Exercise and School Success
By Carol C. Wood Founder & CEO
Total Learning Concepts, Inc.
Is there a correlation between physical exertion and academic success? Many educators speculate that by limiting the amount of exercise breaks for students during the school day, we hamper their potential in the classroom. It is difficult for schools to allot time during the school day for exercise activities along with core academic areas; such as reading, writing, math, science, social studies, foreign language and technology. So, as parents, it is important that we encourage, and perhaps even require, our children to participate in some form of physical exercise after school hours.
As our society has evolved into one of technology, modern medicine, and the use of advanced tools and equipment, we are more sedentary in our lifestyle than our ancestors were. This has resulted in not only weight problems for many, but research finds there is a strong correlation between physical activity and brain function. This finding helps us solve another challenge in our schools and homes; that of poor student academic performance.
In the 2008 book written by John Medina, Brain Rules, he describes 12 rules of how the brain works. The first rule he discusses is, "Exercise boosts brain power." Medina supports this rule with real-life cases and science, revealing many research studies that prove that regular exercise, even if only two times each week, is beneficial and offers significant advantages. Physical activity is proven to boost a person’s memory and increase his or her problem solving abilities, critical reasoning, and attention span. All of these are necessary for success in the classroom!
A researcher, Antronette Yancey, studied the effect that physical activity has on children and found that physically fit and/or active children are better able to identify visual stimuli faster, concentrate better, and pay attention to a task for longer periods of time than students who are physically inactive. And, when exposed to physical education classes, students perform better on core tests! Yancey's findings also concluded that, aside from academic benefits, physically fit and/or active children have fewer incidences of depression, anxiety, and negative behaviors.

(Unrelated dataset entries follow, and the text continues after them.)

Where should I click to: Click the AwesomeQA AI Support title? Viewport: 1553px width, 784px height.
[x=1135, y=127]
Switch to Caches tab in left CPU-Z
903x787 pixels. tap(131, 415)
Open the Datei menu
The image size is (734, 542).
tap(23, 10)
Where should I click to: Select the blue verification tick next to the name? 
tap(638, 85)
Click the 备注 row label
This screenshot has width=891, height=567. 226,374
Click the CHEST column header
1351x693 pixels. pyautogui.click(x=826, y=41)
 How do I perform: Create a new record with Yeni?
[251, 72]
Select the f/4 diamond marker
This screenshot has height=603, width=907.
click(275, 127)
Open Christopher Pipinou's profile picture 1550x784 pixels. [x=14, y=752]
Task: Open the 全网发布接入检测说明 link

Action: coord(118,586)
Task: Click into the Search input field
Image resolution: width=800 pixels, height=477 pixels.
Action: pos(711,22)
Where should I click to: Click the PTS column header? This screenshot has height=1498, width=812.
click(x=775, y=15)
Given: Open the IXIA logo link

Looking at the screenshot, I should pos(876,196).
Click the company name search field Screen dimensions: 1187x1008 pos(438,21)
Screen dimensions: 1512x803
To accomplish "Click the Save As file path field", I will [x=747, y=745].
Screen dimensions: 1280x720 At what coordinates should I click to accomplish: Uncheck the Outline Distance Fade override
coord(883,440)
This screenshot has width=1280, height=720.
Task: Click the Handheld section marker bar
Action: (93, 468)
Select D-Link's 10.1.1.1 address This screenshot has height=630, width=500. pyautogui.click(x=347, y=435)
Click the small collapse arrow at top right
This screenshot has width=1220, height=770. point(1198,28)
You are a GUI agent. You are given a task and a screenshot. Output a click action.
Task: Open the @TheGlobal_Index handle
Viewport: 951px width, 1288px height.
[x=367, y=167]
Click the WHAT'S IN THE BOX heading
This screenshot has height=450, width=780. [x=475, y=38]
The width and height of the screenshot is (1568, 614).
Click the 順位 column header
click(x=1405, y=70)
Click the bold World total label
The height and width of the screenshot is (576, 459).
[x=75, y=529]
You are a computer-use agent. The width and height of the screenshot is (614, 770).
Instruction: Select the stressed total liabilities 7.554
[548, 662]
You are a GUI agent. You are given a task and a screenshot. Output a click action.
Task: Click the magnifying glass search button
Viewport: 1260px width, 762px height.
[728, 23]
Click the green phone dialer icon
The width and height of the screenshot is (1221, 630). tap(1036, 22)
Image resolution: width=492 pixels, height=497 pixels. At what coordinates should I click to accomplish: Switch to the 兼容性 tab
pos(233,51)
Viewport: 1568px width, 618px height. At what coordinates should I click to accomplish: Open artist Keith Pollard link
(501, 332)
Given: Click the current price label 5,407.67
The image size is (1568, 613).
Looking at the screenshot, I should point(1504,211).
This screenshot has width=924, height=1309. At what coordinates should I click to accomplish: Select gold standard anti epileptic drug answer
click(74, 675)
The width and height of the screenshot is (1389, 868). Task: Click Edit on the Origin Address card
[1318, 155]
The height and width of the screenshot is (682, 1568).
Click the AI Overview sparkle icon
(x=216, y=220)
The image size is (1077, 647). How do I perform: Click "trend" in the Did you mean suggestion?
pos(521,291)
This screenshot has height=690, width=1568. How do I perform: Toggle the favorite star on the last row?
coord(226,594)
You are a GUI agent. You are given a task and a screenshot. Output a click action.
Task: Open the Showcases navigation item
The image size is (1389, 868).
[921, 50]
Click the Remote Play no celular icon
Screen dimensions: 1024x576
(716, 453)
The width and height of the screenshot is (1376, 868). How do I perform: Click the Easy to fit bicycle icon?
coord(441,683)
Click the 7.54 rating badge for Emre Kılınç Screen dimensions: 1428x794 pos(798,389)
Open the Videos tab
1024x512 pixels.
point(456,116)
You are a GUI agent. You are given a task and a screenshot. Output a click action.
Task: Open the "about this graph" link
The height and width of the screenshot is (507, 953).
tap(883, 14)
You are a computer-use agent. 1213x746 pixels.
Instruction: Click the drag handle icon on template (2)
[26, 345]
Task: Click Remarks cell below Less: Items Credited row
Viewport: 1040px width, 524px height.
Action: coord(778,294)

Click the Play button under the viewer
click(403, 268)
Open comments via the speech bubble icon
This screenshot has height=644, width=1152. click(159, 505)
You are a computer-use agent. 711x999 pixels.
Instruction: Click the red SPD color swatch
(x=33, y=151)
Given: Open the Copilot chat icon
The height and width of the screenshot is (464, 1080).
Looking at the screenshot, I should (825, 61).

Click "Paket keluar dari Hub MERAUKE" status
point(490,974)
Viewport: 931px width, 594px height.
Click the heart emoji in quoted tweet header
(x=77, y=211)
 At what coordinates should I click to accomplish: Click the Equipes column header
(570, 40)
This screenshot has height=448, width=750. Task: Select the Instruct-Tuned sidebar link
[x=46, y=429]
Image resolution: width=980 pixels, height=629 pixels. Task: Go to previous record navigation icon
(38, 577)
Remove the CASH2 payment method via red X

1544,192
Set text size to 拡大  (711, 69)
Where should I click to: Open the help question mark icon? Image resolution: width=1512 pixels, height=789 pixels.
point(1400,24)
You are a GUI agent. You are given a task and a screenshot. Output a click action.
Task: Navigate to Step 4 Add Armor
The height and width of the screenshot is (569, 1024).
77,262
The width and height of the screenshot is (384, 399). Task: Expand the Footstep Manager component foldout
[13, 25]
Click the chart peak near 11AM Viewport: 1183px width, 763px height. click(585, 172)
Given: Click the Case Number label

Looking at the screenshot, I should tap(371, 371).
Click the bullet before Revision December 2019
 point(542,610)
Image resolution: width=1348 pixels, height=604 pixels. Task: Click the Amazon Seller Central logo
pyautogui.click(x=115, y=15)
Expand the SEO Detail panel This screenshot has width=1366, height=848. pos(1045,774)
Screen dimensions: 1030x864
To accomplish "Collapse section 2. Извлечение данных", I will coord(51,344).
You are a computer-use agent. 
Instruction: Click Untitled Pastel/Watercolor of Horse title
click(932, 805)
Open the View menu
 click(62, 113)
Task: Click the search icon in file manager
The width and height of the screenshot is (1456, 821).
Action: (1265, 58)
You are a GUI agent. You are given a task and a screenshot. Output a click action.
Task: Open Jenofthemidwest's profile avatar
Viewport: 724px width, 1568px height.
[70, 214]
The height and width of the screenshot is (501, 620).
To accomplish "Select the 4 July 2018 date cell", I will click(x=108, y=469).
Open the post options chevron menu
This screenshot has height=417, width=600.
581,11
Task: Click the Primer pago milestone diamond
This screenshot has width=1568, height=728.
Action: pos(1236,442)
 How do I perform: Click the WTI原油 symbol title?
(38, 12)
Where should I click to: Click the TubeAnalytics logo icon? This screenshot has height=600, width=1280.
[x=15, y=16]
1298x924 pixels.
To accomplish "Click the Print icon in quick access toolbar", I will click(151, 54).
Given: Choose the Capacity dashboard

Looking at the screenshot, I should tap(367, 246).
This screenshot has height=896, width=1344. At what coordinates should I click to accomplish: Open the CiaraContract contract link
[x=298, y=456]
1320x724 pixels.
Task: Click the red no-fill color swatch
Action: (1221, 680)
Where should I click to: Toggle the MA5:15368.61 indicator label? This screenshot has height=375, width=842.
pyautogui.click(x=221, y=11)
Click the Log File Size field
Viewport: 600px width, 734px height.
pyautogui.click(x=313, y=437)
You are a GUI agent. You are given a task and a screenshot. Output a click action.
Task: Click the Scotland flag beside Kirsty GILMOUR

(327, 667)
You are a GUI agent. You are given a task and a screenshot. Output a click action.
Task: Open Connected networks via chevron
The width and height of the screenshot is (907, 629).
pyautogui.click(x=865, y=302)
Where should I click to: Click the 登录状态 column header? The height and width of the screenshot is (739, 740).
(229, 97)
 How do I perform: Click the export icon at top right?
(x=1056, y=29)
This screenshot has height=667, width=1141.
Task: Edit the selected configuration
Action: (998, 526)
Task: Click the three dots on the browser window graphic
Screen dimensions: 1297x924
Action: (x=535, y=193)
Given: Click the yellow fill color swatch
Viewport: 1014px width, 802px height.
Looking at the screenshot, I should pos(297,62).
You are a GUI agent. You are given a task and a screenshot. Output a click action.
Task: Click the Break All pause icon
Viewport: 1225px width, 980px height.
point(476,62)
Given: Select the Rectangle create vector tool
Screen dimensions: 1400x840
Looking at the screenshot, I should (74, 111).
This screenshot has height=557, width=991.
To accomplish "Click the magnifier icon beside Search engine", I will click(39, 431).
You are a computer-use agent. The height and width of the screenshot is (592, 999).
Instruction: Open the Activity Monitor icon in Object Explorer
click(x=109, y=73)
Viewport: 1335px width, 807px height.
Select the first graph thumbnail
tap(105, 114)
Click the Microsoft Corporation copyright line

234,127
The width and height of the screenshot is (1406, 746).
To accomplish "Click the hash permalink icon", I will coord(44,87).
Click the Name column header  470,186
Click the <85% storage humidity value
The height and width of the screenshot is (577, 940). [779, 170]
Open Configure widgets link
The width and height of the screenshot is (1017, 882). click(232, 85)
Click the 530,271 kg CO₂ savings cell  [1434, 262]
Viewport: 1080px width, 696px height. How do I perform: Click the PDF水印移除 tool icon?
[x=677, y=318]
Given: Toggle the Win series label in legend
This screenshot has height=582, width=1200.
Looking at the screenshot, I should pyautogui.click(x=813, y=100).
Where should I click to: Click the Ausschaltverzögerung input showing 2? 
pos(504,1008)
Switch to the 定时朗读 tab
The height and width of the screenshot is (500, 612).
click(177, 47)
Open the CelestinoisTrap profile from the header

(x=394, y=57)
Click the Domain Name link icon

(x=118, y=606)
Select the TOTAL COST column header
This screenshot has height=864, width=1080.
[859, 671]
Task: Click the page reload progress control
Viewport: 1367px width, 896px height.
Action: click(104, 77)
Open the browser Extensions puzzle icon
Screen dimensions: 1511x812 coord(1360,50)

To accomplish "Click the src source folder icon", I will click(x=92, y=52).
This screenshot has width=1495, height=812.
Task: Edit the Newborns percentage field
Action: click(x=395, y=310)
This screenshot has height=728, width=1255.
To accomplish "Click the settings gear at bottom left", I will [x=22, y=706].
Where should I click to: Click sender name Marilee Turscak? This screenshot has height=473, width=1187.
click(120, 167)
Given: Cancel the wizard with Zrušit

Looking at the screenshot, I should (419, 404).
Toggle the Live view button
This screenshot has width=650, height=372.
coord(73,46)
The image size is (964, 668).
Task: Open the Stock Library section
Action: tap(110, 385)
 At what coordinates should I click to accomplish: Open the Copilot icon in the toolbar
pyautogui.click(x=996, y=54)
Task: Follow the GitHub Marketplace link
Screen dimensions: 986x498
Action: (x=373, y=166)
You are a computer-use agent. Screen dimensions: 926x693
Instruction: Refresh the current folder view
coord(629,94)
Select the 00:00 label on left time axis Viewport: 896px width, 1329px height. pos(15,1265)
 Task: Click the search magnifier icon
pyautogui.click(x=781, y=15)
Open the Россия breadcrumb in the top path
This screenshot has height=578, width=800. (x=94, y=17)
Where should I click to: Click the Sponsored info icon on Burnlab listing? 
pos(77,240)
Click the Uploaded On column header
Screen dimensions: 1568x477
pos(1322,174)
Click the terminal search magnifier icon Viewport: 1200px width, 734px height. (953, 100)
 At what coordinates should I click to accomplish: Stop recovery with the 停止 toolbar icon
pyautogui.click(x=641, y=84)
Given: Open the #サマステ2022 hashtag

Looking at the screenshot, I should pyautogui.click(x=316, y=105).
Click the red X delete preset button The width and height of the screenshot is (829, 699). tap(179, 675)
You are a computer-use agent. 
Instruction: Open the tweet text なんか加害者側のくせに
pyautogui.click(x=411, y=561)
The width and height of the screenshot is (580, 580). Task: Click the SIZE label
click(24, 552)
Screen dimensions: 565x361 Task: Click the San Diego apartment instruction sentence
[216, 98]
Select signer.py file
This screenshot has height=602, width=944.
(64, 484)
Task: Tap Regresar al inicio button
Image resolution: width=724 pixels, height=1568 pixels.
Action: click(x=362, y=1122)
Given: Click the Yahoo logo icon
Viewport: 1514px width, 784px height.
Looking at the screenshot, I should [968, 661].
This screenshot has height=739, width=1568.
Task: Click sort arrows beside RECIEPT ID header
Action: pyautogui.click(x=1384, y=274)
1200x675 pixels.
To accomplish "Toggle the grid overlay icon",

Yet another study was conducted and subsequently concluded in May 2011 by Kathryn L. King, MD, and Carly J. Scahill, DO, from the Medical University of South Carolina Children's Hospital. This study involved 1st through 6th graders at an academically low elementary school in Charleston, S.C. and found that, after the students participated in 40 minutes of activity each day, five days a week (as opposed to their usual 40 minutes per week), the number of students who reached proficiency on the year-end state tests went from 55 percent to 68.5 percent! Wow! This is significant!
Also in John Medina’s book, Brain Rules, he cites a study that measured the brain power of "couch potatoes," exercised them for a period of time, and then retested their brain power. These researchers found consistently that when inactive people began an aerobic exercise program, their mental abilities came back to life in as little as four months. A similar study examined the brain power of children as they began an exercise program of jogging for 30 minutes two or three times a week. After 12 weeks, their cognitive performance had improved significantly. However, perhaps just as important, when the exercise program was taken away, children's scores plummeted back to pre-activity levels. This rise and fall of achievement in adults and children is the direct result of the brain receiving more or less oxygen.
These studies and more like them prove that physical activity is not only critical to the physical well-being of children, but also to their academic performance and school success. We can now feel optimistic about the long term benefits that exercise has on our children’s overall well-being!